Источник.
----

Совершенно очевидно, что к сколько-нибудь современным технологиям и достижениям науки пускать нас будут очень неохотно, если вообще будут. Что присутствие в качестве пусть и второстепенного, но полноправного элемента мировой системы, покупающего за нефтяные деньги недостающих специалистов, нам не светит.
Значит, надо строить самодостаточную систему образования, а это принципиально не то, что делалось все эти годы. Достаточно сказать, что за все годы реформ разговор о содержании нашего образования ни разу не поднимался.
Выпускник современной школы: по документам – шестикрылый серафим…
Есть замечательная бумага, «Стратегия 2020», разработанная и принятая несколько лет назад с изрядным шумом. В образовательном разделе этой стратегии черным по белому значилось: главная опасность, которая угрожает нашему образованию, заключается в том, что какая-нибудь зануда заставит нас вернуться к дискуссии о содержании образования. Вот этого нам не пережить. Так-то у нас все хорошо, а будет еще лучше. Но если мы заговорим о содержании образования — всё, кранты. И этой великой опасности реформаторы сумели избежать: заговорить о содержании образования так никому и не дали.

----

Набор записей.
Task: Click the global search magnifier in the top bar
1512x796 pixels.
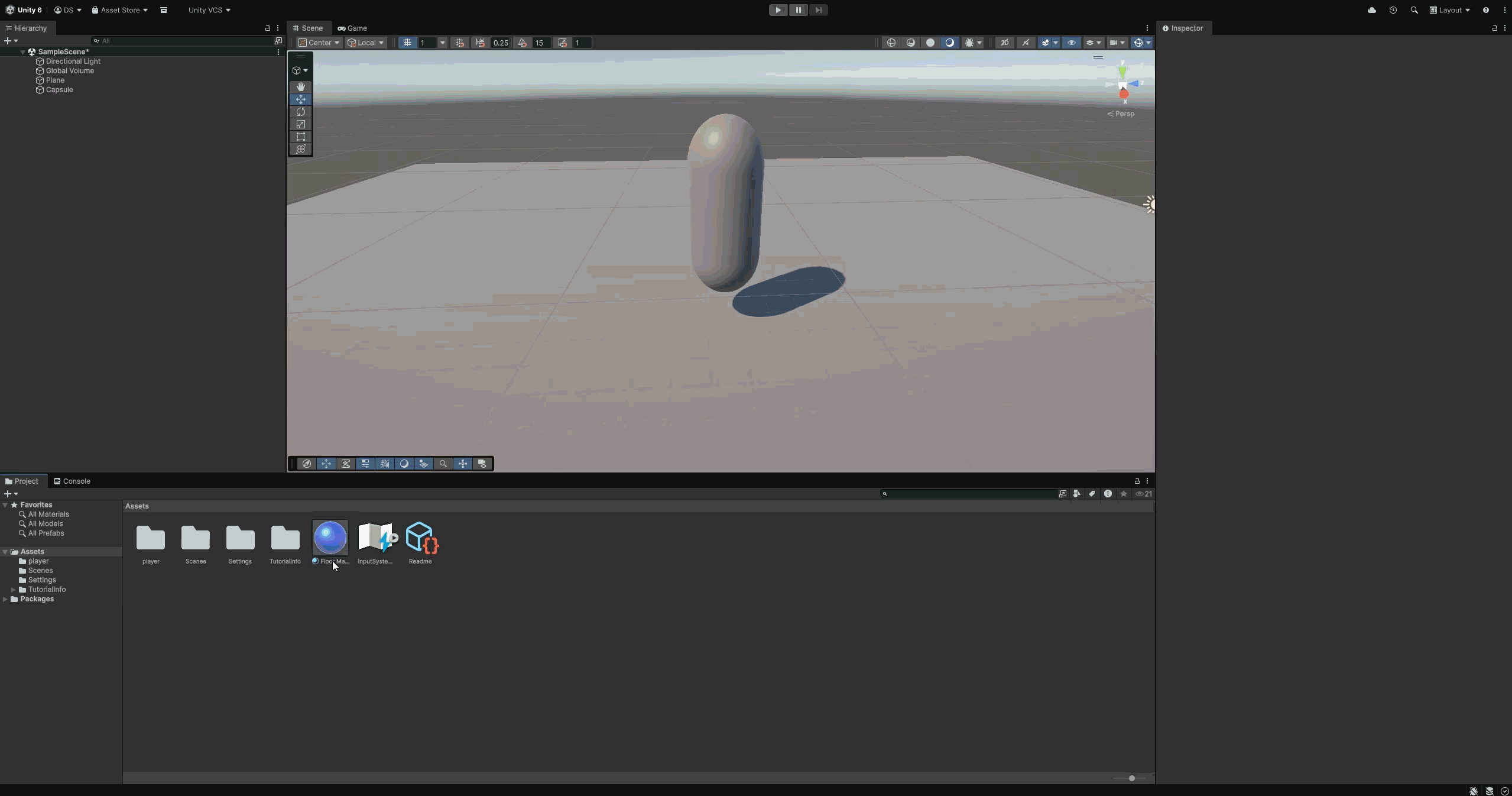Action: coord(1414,10)
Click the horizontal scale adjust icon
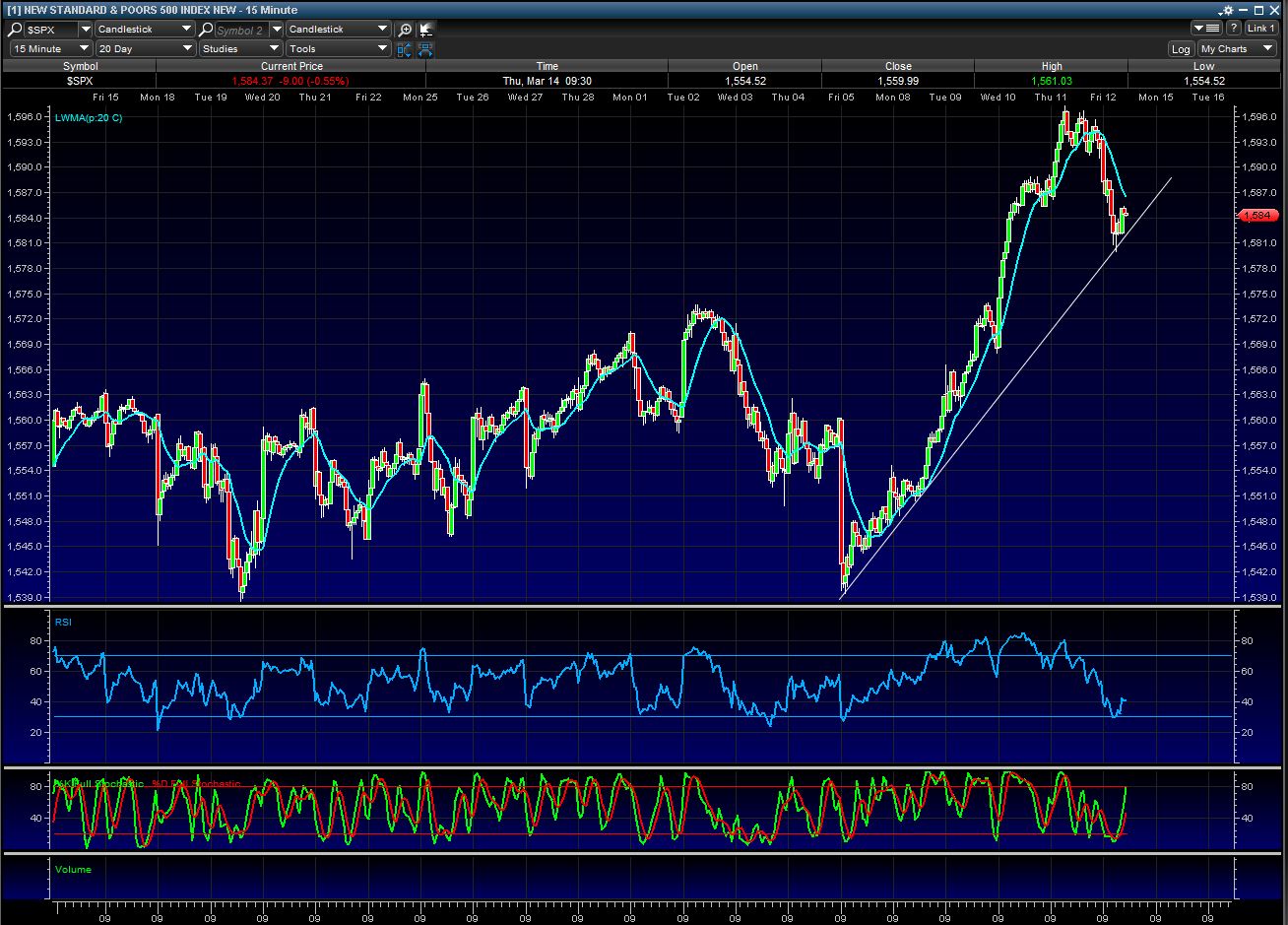Screen dimensions: 1288x925 (x=425, y=48)
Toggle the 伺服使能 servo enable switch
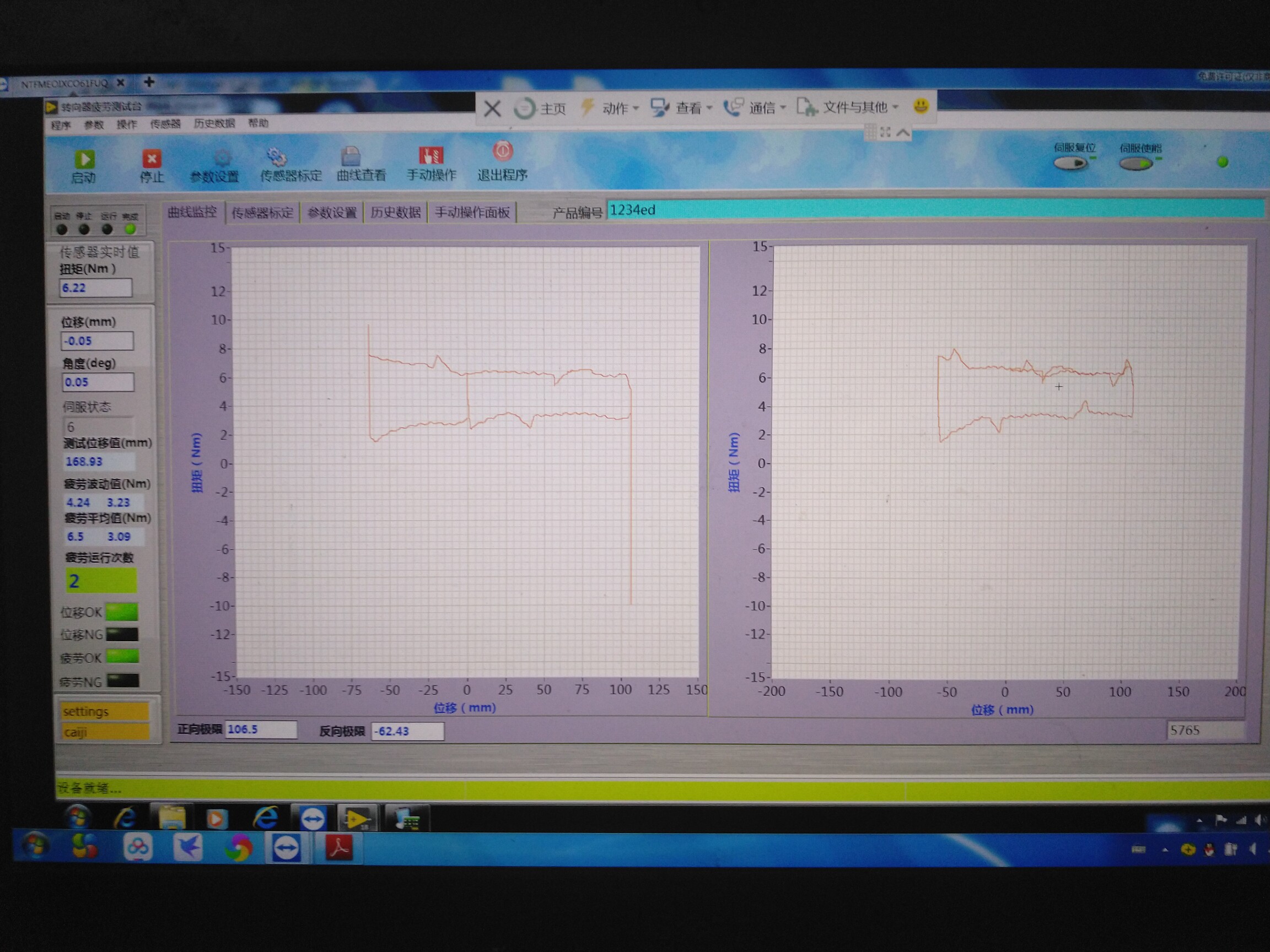The height and width of the screenshot is (952, 1270). coord(1136,164)
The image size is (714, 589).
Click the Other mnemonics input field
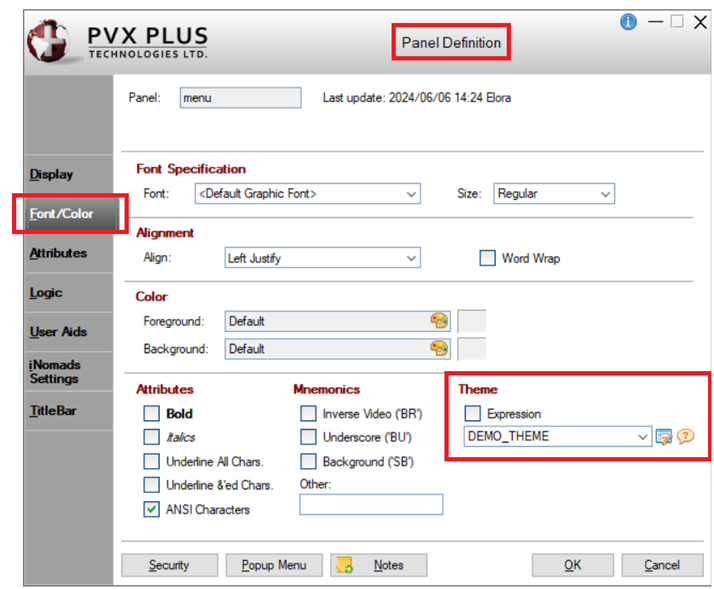click(370, 505)
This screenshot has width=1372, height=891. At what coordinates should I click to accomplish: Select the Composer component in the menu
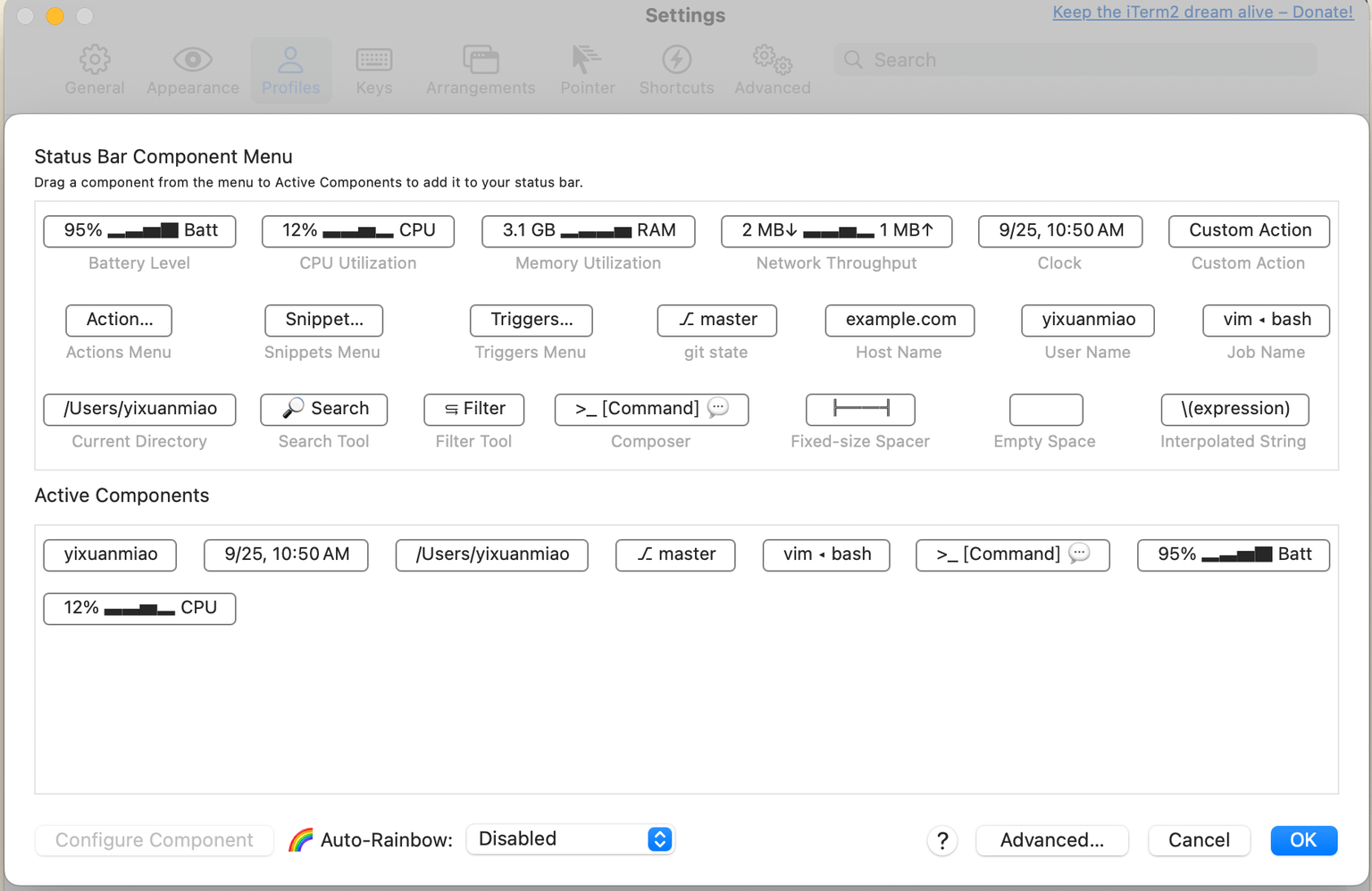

----

Задания.
- 1) Перепишите фрагмент текста об образовании от слов "Выпускник современной школы: по" до слов "никому и не дали." включительно, подставив "чиновники" вместо "реформаторы".
- 2) Определите, согласуются ли с текстом об образовании следующие утверждения. Каждый ответ дайте словами «да» или «нет» и подкрепите точной цитатой из текста.
(a) «Стратегия 2020» была принята без всякого шума.
(b) За годы реформ разговор о содержании образования ни разу не поднимался.
(c) В тексте говорится, что надо строить самодостаточную систему образования.
- 3) Ответьте по тексту об образовании на вопросы:
(a) Что, согласно тексту, «нам не светит»?
(b) Кем по документам является выпускник современной школы?
(c) В каком разделе «Стратегии 2020» названа главная опасность для образования?

Ответы к заданиям.
- 1)
Выпускник современной школы: по документам – шестикрылый серафим…
Есть замечательная бумага, «Стратегия 2020», разработанная и принятая несколько лет назад с изрядным шумом. В образовательном разделе этой стратегии черным по белому значилось: главная опасность, которая угрожает нашему образованию, заключается в том, что какая-нибудь зануда заставит нас вернуться к дискуссии о содержании образования. Вот этого нам не пережить. Так-то у нас все хорошо, а будет еще лучше. Но если мы заговорим о содержании образования — всё, кранты. И этой великой опасности чиновники сумели избежать: заговорить о содержании образования так никому и не дали.

- 2)
(a) Нет: «разработанная и принятая несколько лет назад с изрядным шумом».
(b) Да: «за все годы реформ разговор о содержании нашего образования ни разу не поднимался».
(c) Да: «Значит, надо строить самодостаточную систему образования».

- 3)
(a) Присутствие в качестве пусть и второстепенного, но полноправного элемента мировой системы, покупающего за нефтяные деньги недостающих специалистов.
(b) Шестикрылым серафимом.
(c) В образовательном разделе.